Actions to take>
- a) List the root vegetables that the grain bowl article says Park suggests home cooks try.
- b) Write the next part of the grain bowl article, picking up after its last sentence.

How to Build the Healthiest Grain Bowl, According to a Microbiologist

Grain bowls have become as ubiquitous as avocado toast. Hearty and colorful, they woo the belly and the eye with seemingly endless options for toppings, sauces, sprinkles, and drizzles. Sungsoon Park, the co-owner of Cafe Umami in Oakland, isn’t much for eye candy, however. A trained microbiologist, he creates bowls that, as chaotically beautiful as they are, serve a higher—and more healthful—purpose.

The grain bowl, eight versions of it in fact, is the backbone of Cafe Umami, a small spot that opened nine months ago in a part of Oakland without a lot of healthy food options. Park moved to the U.S. from South Korea in 2001 and made his way from a post-doctorate and a research position at UC Berkeley to a career in biotech. In 2015, freshly laid off and going through a divorce, he started working in the kitchen of Manpuku, the Berkeley restaurant known for its fair-priced sushi. Inspired by the hard work and the fast pace, Park went on to study nutrition at Bauman College and eventually, after stumbling on an affordable storefront in Oakland’s Dimond District, opened Umami with business partner Sang Lee.

At Umami, Park riffs on all-day cafe breakfast and lunch staples, adorning toasts and bowls with Japanese and Korean toppings and favoring fermented and umami-packed ingredients. The grain bowl, according to Park, is the ultimate symbol of whole eating. “No need to swallow vitamin pills,” he says. “I’ve worked for those companies. Trust me: Just eat better.” Here’s how Park builds the platonic ideal of a healthy grain bowl.

The Non-Negotiables

Something fermented. Park uses sauerkraut, with the occasional addition of kimchi or tofu. “Fermented products have tons of probiotics in them, great for digestion” he says.

Root vegetables. Park opts for pickled burdock root but suggests that home cooks to try sunchokes, sweet potatoes, lotus root, or even carrots, always roasted, never fried. “The root has soluble fiber, which is ideal for feeding the sauerkrauts’ microbiome, helping it work better in our body,” Park says.

Whole grains. “Always opt for whole, since they’re easier to digest and have lots of fiber,” says Park. “I like brown rice because it’s affordable.”

Dataset>
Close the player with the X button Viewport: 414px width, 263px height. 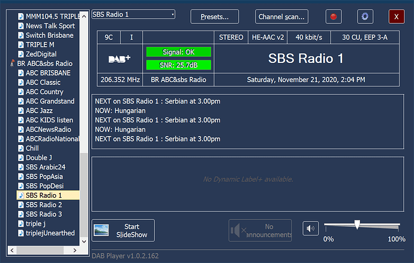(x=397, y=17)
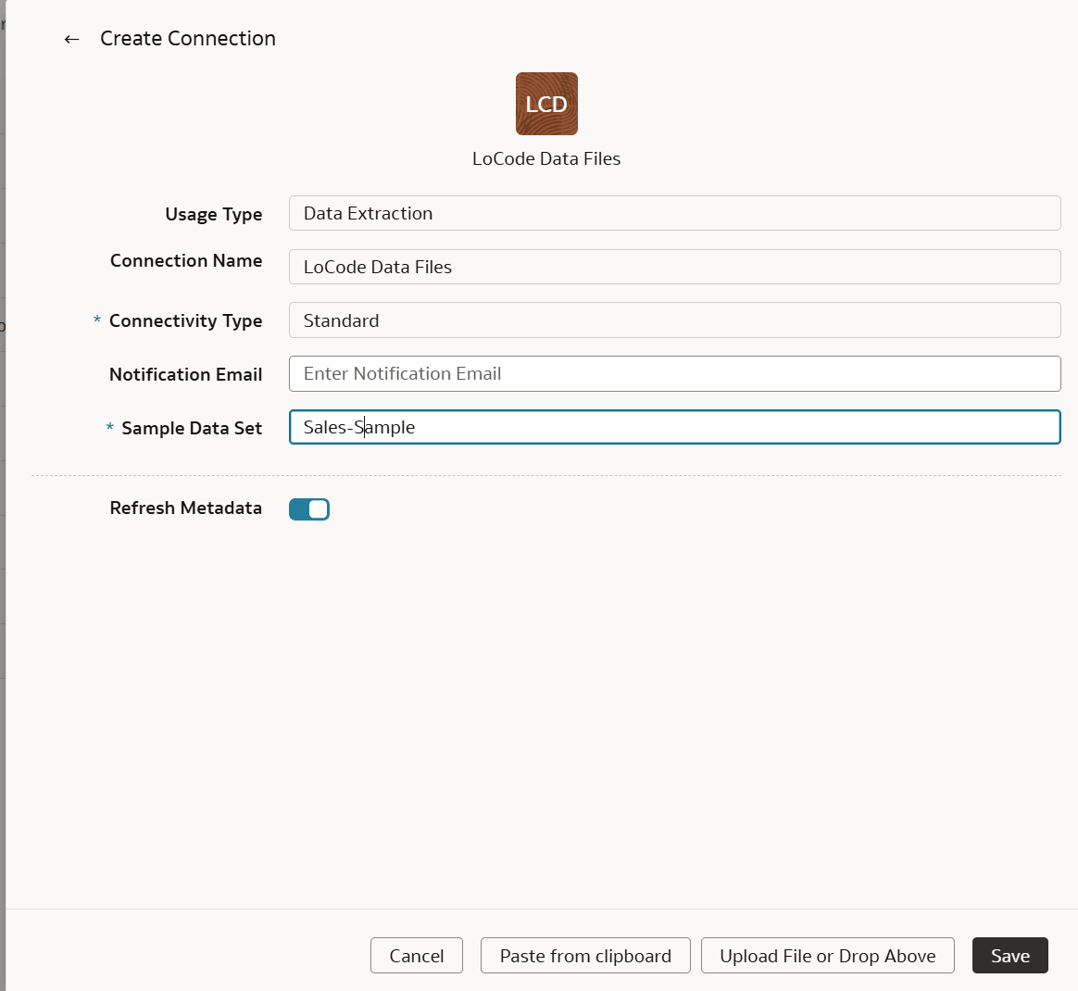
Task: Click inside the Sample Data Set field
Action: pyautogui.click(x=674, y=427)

---

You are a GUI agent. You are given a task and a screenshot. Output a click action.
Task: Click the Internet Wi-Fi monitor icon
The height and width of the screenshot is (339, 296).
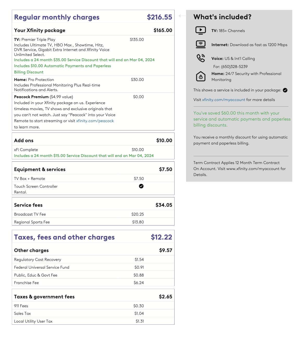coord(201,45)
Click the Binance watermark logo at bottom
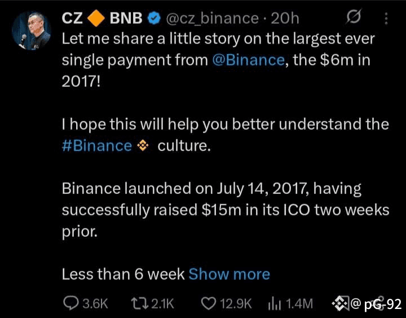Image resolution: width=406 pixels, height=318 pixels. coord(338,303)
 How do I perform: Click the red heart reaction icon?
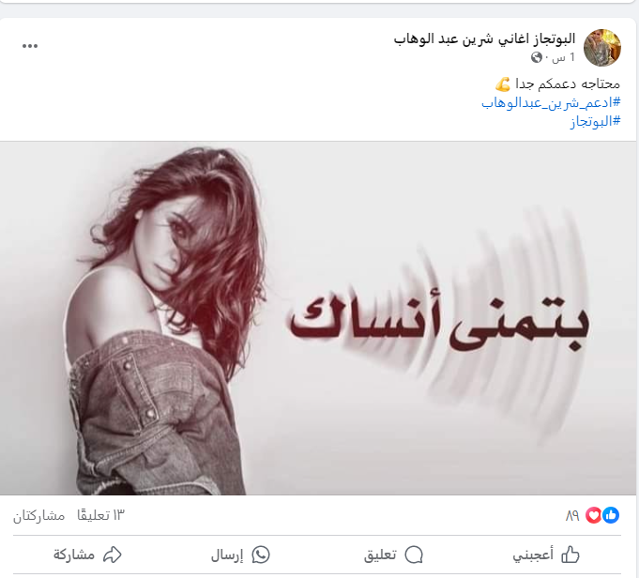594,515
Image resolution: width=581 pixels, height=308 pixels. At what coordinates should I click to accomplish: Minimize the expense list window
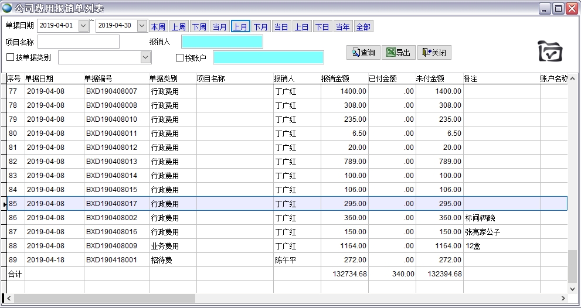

Answers>
- a) Sunchokes, sweet potatoes, lotus root, and carrots

- b)
The Additions

Vegetables: Park likes to add kale, which is mineral and vitamins-rich, and cremini mushrooms for that umami kick and a helping of beta glucan, a natural cancer-fighter.

Protein: To his customer-favorite Umami Bowl, Park adds omega-3-rich sardines and feta or cotija cheese, which both have enzymes that aid digestion. Other bowls include protein options like roasted chicken or tempeh. “These are awesome if you want a protein-fortified bowl,” he says.

The sauce: To tie it all together, Park tested numerous sauces before arriving at the velvety tahini-ginger number that appears in all his offerings. “Sesame is a great source of good oil, and it’s mild enough to let the other ingredients shine.”

While the grain bowl is quite forgiving in terms of combinations and additions, temperature is key. “Never microwave your bowl,” he says, “as it would kill the nutrients.” For the ultimate warm-yet-healthy effect, he suggests pre-cooking your rice and keeping it in a rice cooker on the “warm” setting. Alternatively, you can put the rice, covered in foil, in a preheated oven, and keep it on low temperature until serving. When the bowl is about to be served, layer the rice at the very bottom, top with room-temperature toppings, and drizzle with fridge-cold sauce. Park would tell you to eat slowly and chew carefully for proper digestions, but he’ll understand if you can’t hold back.